Here's a verbatim copy of a post to a FB group when we were discussing Olympus Lens Profiles and Lightroom. I'll update this when I get feedback, corrections and so on.
The Adobe Lens Profile issue is potentially confusing. Let me note the points and hopefully people can add / discuss.
1. ORF - the Olympus RAW or any camera model raw needs to be understood by the raw processing program. New camera models are released every few months, the third party companies like Adobe have to scramble to get their programs updated. Sometimes, the sensor is the same but the EXIF signature is different e.g. my E-PM2 file is similar to the OMD E-M5 but some old programs refuse to load the E-PM2 raw. If I use an EXIF editor and change the camera name, presto, the old program reads the file.
2. Adobe has a habit of deciding that a certain version of LR or ACR will no longer be supported by them - they make money by selling new versions - they don't get income by supporting their old programs for new cameras. Adobe is not the only company that does this. The Adobe blog will have announcements on which version of LR or PS a certain new model starts getting supported.

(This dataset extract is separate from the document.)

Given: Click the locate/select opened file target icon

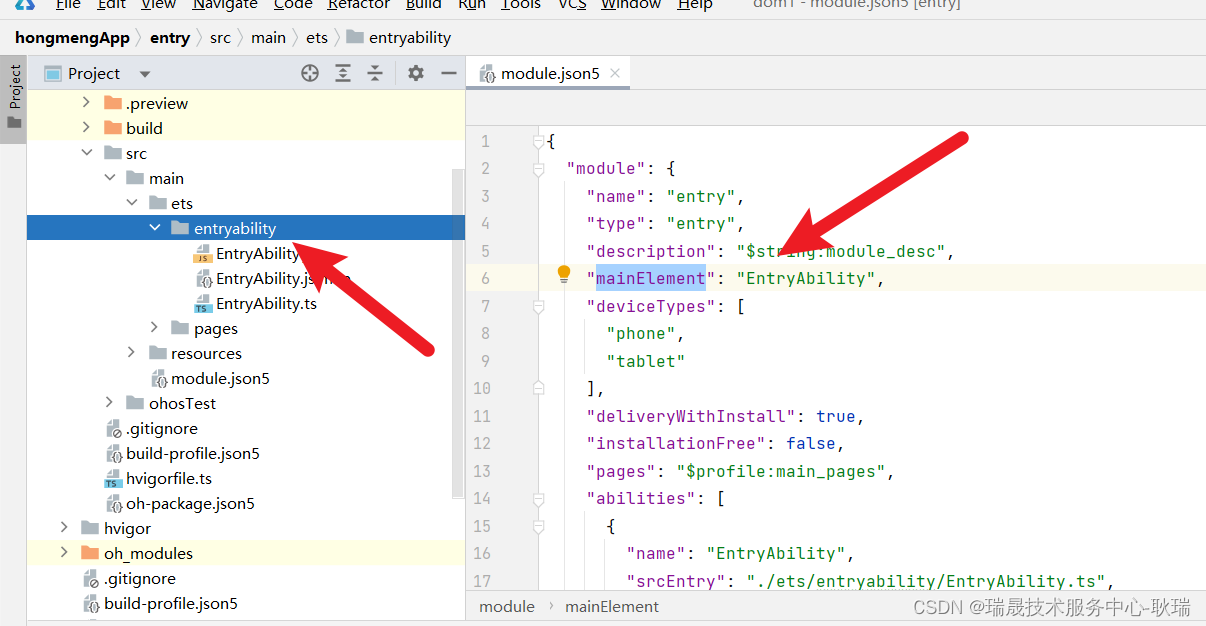Looking at the screenshot, I should tap(310, 73).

3. The Lens profile is not related to the sensor data of raw - it describes vignetting, fringing, curvilinear distortion. Since last year, there have been additional lens info being stored - e.g. the lens bokeh / out of focus info - Panasonic uses this for super fast focussing in the GH4. Olympus uses it for when rendering the JPEG in the camera or Olympus viewer. If the program can read the raw, it can produce an image on screen and for JPEG, it just doesn't automatically correct for the lens behaviour.
4. Olympus from Four Thirds lenses era (1990s) stores this data in lens firmware. Panasonic does similar. That PhotoHelpdesk article claims that Adobe LR reads that and uses MFT lens data from the raw file. I don't know the truth of that claim.
5. For other brands of camera and lenses, or for manual focus lenses, Adobe or users can run the Adobe Lens Profile Creator program and produce separate lens profile files - many of the other brands lenses are automatically installed with LR - hence you can see them in the screenshot of the menu above. If you download the Lens Profile Creator software, you can also run a menu item that grabs Olympus Four Thirds DSLR lens profile files from Adobe and installs them into the LR subfolder.
6. In LR 5.6, I have tried "Enable default lens correction" on a raw but I don't see the image wriggle if the lens name is not identified. If the lens name is identified, I see the image wriggle once - I think this means the lens correction has taken action.
7. This lens correction data is typically in raw metadata because we assume that the file is clean from the camera. It is not stored in JPEG because the JPEG is normally "baked" or "cooked" already. Certainly software can correct the JPEG but the industry hasn't catered for that aspect.
8. If you shoot SOOC JPEG in an Olympus body, it is corrected for vignetting and curvilinear distortion. The Olympus RAW is not corrected but it contains the data. If you shoot SOOC JPEG of a Panasonic lens on a Panasonic body, you also get correction for fringing (CA).